A local community is planning to take action after a dog attacked and killed another dog on a walk with its owner last week.
Tuesday night’s city council meeting grew very emotional as Leslie Spears recounted the last three times she has lost pets to dog attacks since she moved to the Village. She wants to see the city do more, but some say she and other citizens need to also play their part to make a difference.
With a city council full of dog owners, Leslie Spears’s words were taken with empathy as she pleaded for change. “It’s the third time and I’m just numb,” she tells News 9.
As she walked her Papillon Albert last week, she says a neighbor’s dog escaped two fences to reach them. Spears carries a sharpened golf club to fend off vicious animals after her previous encounters, but in the moment she was only focused on pulling Albert from the dogs jaws.
She says, “I wish I would’ve kicked the dog or something but you never know what you’re going to do in a panic situation, plus I was so taken aback and it happened in seconds.”
The Village’s leaders are proud to have one of the strictest animal codes in the area. After asking her neighbors for feedback though, Spears suggests training on how to respond to an attack.
At the meeting one neighbor spoke up, saying, “Should I carry a gun? I don’t want to do that. I just want to protect my little animal.”
Locals are also calling for increased liability for owners of both animals and rental properties. Mayor Sonny Wilkinson agrees, but says concerned citizens have to follow through by signing the complaint for a vicious dog and showing up in court.

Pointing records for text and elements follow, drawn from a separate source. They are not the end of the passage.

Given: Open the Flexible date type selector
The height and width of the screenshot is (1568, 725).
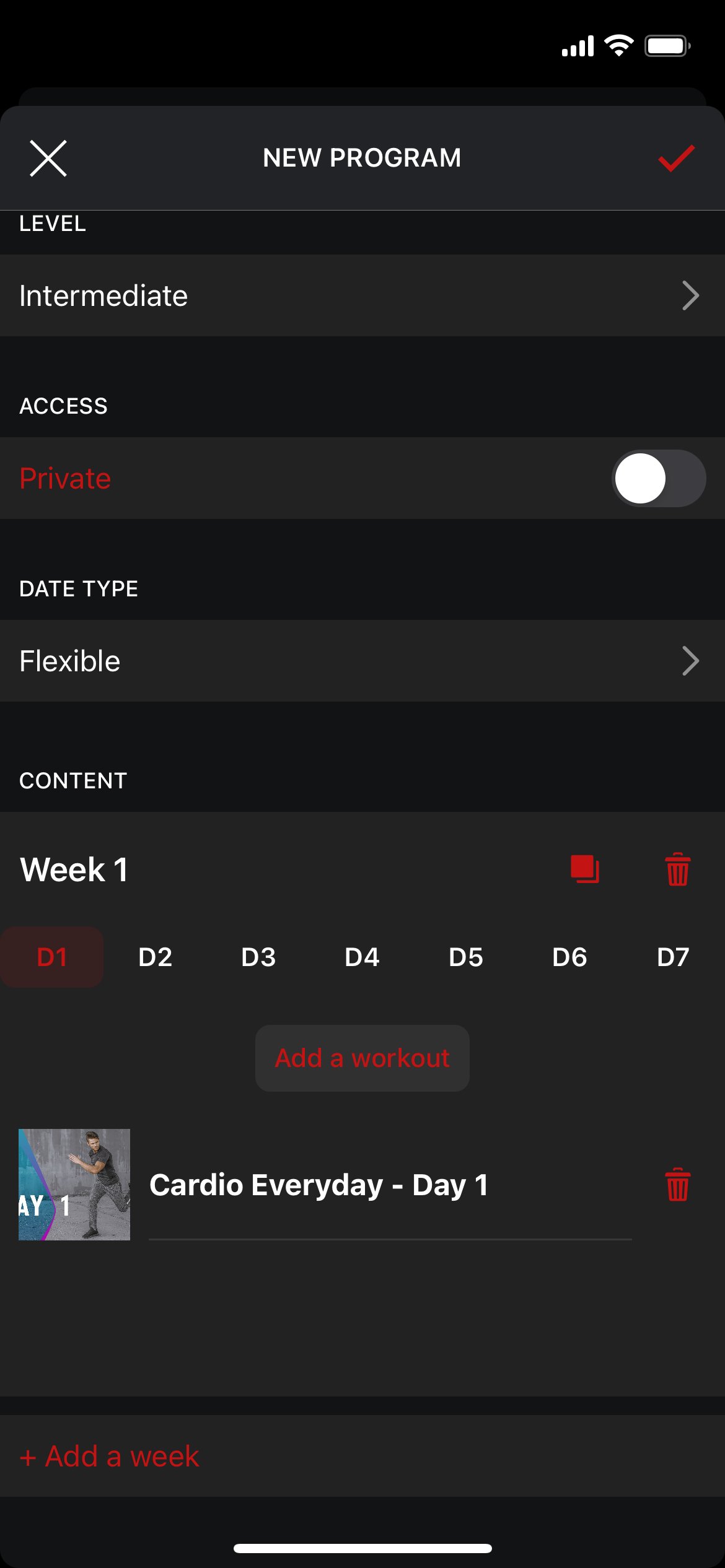Looking at the screenshot, I should [362, 661].
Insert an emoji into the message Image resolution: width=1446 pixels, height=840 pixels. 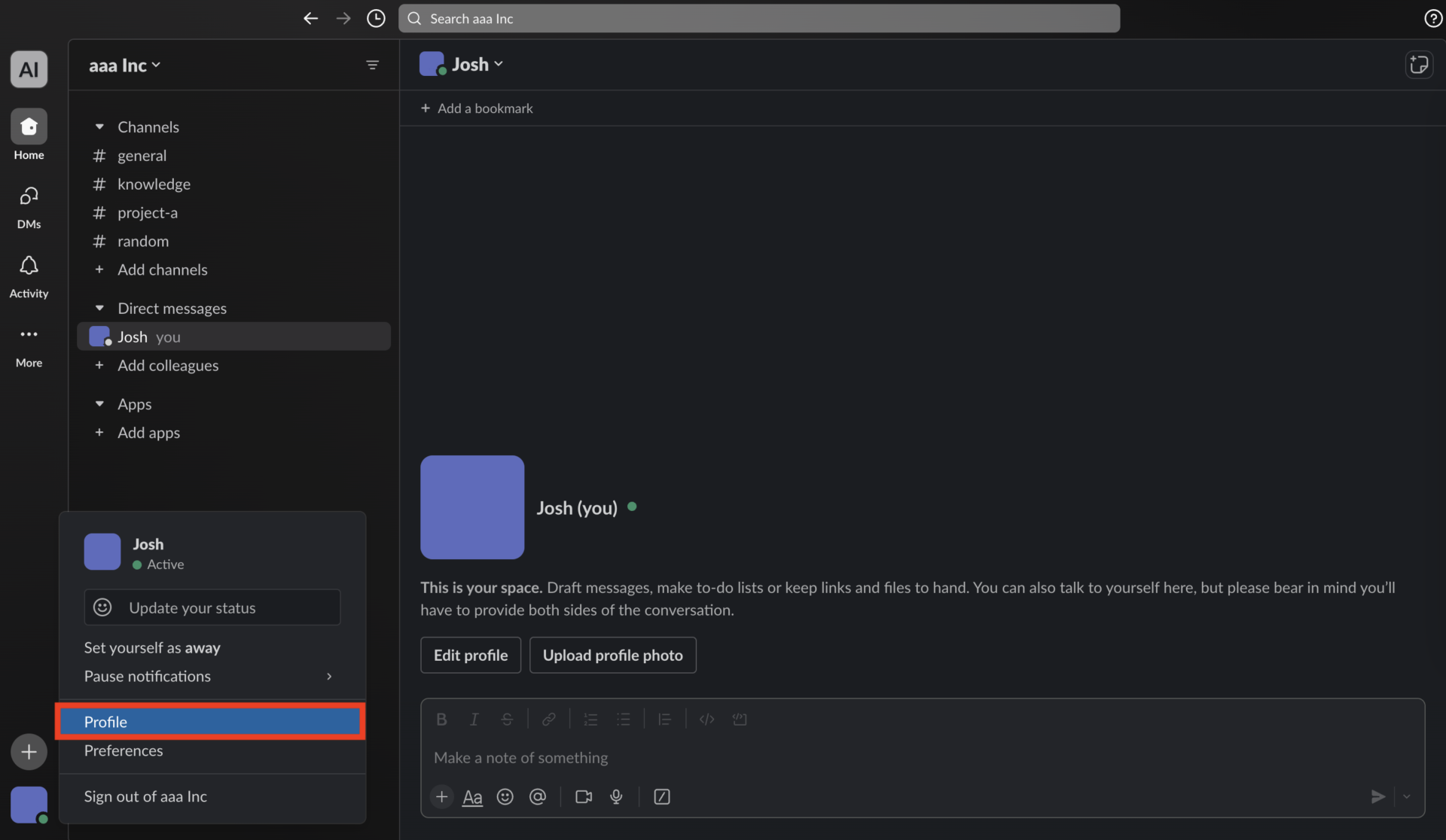pyautogui.click(x=505, y=796)
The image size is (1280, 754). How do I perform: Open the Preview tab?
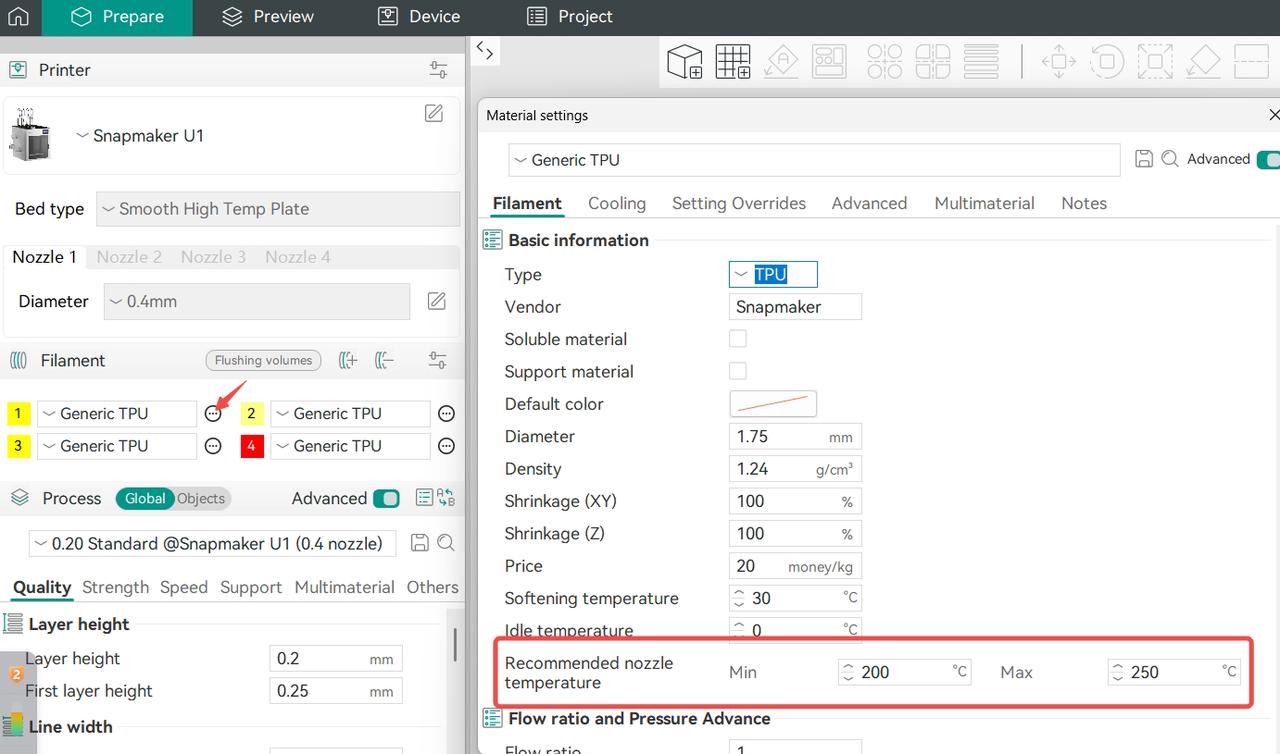point(268,17)
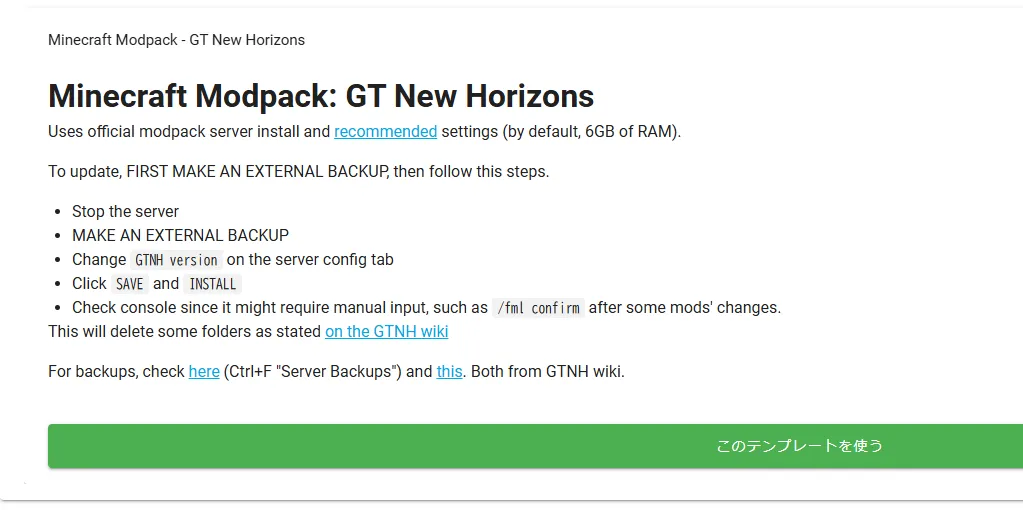
Task: Click the "GTNH version" code snippet
Action: click(176, 260)
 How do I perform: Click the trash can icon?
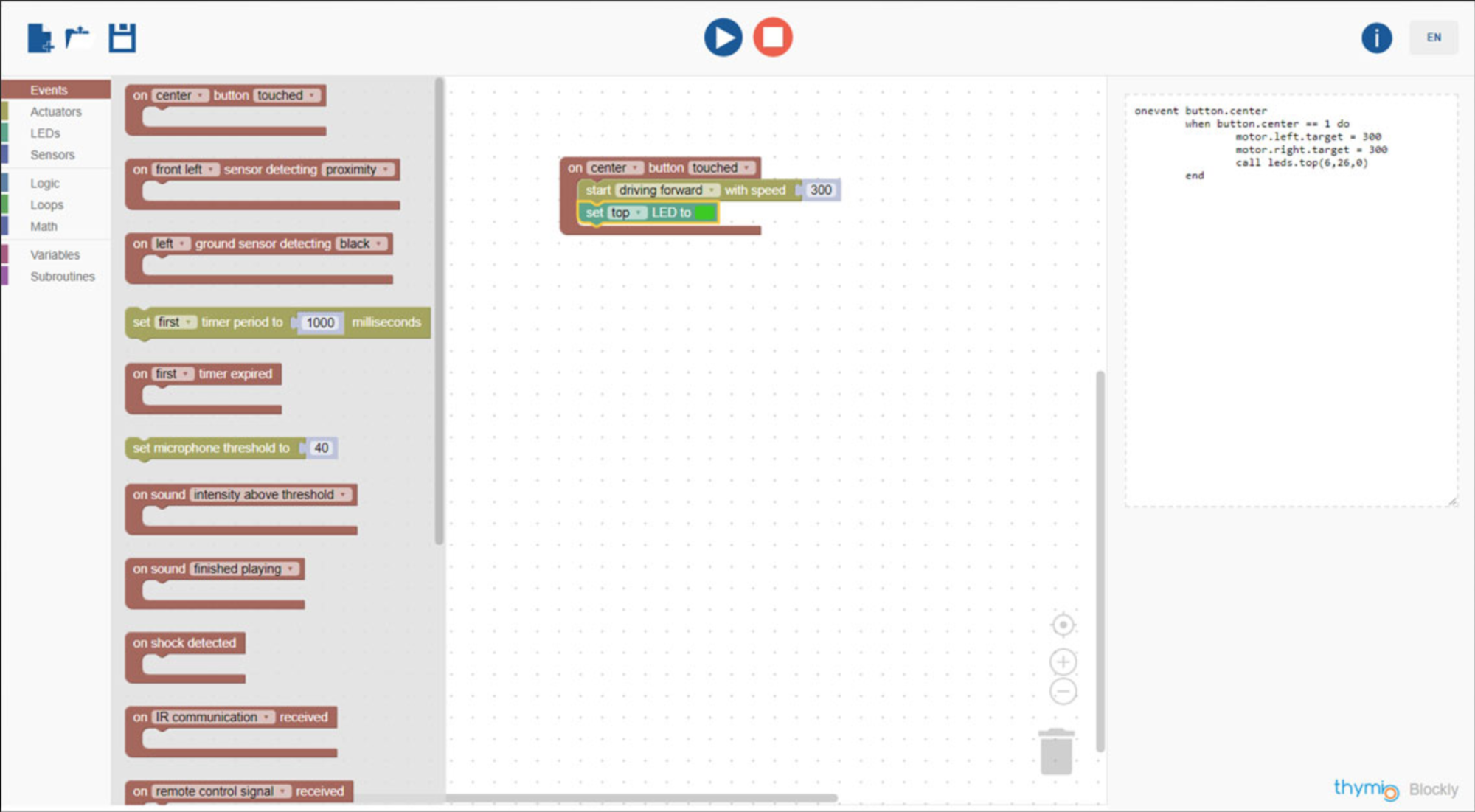[x=1056, y=752]
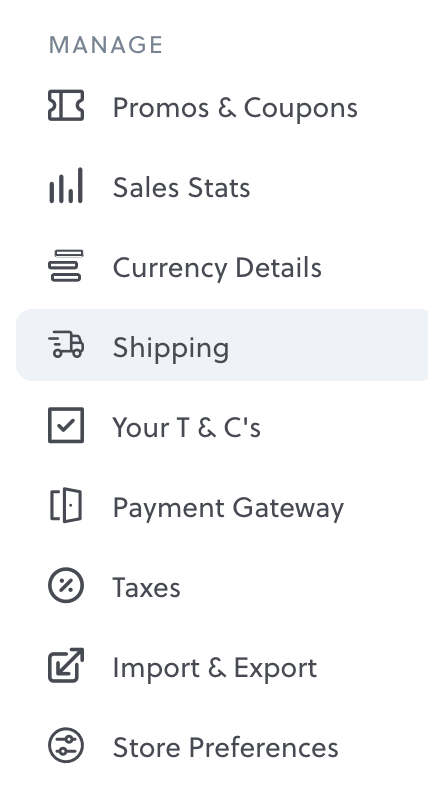Click the sliders icon for Store Preferences
428x796 pixels.
pos(66,745)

“I understand some people don’t want to confront their neighbors,” he says, “but if there’s a vicious dog involved, they’re really not doing that just for themselves. They’re doing it for the community.”
Despite losing her dog, Spears still hesitated to sign the complaint. “It was lonely,” she remarks. “It was angry, and we’ve always suspected it and just felt that if we were calling in, we’d be like a nosy neighbor.”
She is planning to sign it now, though.
Police chief Paul Kinman believes if more people did so, the code would not need to be changed. He says, “We have enough in there. We just have to have people step up, sign the complaints and take due process.”
City council did not vote on any changes on Tuesday. They will meet again to decide on potential amendments in the coming month.